**How to complete this task**
How many lines of the listing below contain the word "button"? Reply with that number alone.

□ □ □

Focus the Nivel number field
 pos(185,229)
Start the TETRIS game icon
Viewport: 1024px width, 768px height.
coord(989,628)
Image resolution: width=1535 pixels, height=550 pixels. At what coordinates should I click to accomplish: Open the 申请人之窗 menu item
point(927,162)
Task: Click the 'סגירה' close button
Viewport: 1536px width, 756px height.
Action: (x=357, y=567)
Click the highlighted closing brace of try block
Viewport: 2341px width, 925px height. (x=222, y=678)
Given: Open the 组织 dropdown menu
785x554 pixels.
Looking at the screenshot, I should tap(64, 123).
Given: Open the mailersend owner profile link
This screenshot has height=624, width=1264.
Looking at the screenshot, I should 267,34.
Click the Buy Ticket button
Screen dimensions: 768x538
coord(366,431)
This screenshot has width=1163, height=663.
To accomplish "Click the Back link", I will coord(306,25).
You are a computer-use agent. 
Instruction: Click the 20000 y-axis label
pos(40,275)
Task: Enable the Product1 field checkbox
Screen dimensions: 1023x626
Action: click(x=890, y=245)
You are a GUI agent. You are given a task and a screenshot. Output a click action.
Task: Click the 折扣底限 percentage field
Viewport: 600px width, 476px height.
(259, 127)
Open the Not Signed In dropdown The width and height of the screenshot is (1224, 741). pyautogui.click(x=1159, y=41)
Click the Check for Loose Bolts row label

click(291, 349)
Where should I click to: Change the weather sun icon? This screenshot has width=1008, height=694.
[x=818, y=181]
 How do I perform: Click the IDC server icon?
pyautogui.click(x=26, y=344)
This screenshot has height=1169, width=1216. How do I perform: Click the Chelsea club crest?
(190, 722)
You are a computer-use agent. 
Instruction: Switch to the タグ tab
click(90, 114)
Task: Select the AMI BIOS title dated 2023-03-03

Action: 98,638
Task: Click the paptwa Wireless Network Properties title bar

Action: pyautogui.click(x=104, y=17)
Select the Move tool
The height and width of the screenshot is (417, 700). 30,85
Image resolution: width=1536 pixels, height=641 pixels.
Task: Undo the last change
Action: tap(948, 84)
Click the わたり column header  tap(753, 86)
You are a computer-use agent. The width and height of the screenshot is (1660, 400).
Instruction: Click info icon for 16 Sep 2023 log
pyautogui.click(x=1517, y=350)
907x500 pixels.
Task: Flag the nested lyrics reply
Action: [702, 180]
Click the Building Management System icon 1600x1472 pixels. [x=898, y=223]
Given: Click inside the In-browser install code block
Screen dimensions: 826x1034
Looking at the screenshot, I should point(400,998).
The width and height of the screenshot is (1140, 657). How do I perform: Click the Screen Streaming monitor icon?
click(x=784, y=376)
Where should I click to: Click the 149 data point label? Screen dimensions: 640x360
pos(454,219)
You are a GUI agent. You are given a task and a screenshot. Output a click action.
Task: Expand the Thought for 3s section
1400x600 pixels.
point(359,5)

□ □ □

**Answer**
2